Now, Caspar is investigating more multinationals, as are his counterparts in other German states. And, according to the Hamburg DPA, the U.S. is not helping its companies.

"By maintaining the Safe Harbor list and by continuing to administer the program, the U.S. Department of Commerce gives the impression on the official Safe Harbor website that the principles of the European Commission's decision are more or less still valid," Caspar told IAPP.

As the Hamburg DPA said, the Commerce Department does still maintain its old Safe Harbor page with an advisory at the top that states: "In the current rapidly changing environment, the Department of Commerce will continue to administer the Safe Harbor program, including processing submissions for self-certification to the Safe Harbor Framework. If you have questions, please contact the European Commission, the appropriate European national data protection authority, or legal counsel."

However, whatever that advisory may say, Europe and its regulators no longer recognize Safe Harbor at all. 

"Our investigations have shown that there still are a lot of companies which did not realize or at least refuse to accept that [Safe Harbor] gives them no legitimate ground for data transfers," Caspar said. "It therefore is necessary to discuss the issue of a coherent legal enforcement of data transfers to the U.S."

According to Caspar, that discussion will take in DPAs at several levels: at German state level, federal level, and also within the Article 29 Working Party, the forum through which privacy regulators from across the European Union coordinate their actions.
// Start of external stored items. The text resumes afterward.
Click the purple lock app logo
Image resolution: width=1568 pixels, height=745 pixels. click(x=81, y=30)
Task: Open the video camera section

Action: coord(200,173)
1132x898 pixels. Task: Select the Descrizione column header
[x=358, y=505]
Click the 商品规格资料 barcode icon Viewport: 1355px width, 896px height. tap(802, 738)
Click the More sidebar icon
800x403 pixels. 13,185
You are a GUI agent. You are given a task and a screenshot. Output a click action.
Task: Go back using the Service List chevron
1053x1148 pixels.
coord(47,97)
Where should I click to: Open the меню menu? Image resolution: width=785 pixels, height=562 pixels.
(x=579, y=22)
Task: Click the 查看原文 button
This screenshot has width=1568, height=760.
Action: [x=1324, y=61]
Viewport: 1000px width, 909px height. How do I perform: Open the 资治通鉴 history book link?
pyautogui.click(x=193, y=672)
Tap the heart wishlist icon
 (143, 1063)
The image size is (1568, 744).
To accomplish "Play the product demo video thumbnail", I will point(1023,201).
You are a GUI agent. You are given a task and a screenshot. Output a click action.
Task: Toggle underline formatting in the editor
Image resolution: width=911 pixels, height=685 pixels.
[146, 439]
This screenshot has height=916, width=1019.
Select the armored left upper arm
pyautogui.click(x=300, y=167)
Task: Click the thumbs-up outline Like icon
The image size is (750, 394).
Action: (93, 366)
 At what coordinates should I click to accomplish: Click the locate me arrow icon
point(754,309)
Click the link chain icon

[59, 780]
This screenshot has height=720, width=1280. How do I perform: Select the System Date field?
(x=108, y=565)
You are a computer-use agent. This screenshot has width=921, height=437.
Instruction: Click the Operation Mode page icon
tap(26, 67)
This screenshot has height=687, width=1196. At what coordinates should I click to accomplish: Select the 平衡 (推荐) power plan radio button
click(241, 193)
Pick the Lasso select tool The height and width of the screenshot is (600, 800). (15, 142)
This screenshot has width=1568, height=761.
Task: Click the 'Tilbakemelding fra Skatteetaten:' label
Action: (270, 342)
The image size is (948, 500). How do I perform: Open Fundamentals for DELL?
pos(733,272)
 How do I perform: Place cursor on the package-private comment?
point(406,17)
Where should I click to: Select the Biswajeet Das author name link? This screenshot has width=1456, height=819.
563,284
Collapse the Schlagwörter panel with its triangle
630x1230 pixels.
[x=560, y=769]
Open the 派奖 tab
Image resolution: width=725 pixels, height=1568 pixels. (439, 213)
Crucially, he said, this issue is "independent of the further improvements on the Privacy Shield, which were recently negotiated between the EU and the U.S." This week, EU Member States approved the Privacy Shield.

The earlier draft of Privacy Shield met with resistance from the Article 29 Working Party and the European Data Protection Supervisor, who noted that it was not strong enough to withstand legal scrutiny of the kind that sunk Safe Harbor. (Major sticking points include limits on U.S. mass surveillance, and the role of the new ombudsperson that will adjudicate EU citizens' privacy complaints.)

None of the working parties or regulators can technically stop the Commission from issuing a new "adequacy decision" to set the Privacy Shield in stone, but their approval or otherwise is a handy indicator of Privacy Shield's chances for long-term viability.

The current confusion is, of course, why so many companies have not moved on from their previous arrangements – Privacy Shield is not yet in place, and there is still a chance that the tricky legal mechanisms that are in place, model clauses and binding corporate rules, could also be struck down at some point.

The Hamburg DPA is currently investigating another three companies for still using Safe Harbor. Caspar would not comment on the level of the potential fines – those levied on the first three companies were relatively small – but he said: "As a general rule, companies which have not taken notice of the Safe Harbor ruling from October 2015 till now must face tougher sanctions."

His counterpart in the state of Schleswig-Holstein, Marit Hansen, said she was also investigating companies over their continued use of the stricken scheme.

"In March 2016, my office started investigations of nine companies in Schleswig-Holstein concerning the use of Safe Harbor with focus on employee data processing. The majority of investigations showed that Safe Harbor was not used as legal basis for data transfer to the U.S. Two investigations are still ongoing," Hansen said.

Hansen added that a few companies have asked her office for advice on their planned data transfers to the U.S. and other countries outside the European Economic Area.

As for whether the fines levied by Hamburg so far (ranging from $9,000-$12,000) were effective, Caspar said he thought they were a sufficient warning to other companies. Asked whether the three recipients have now improved their processes to his satisfaction, he said: "At the moment, yes."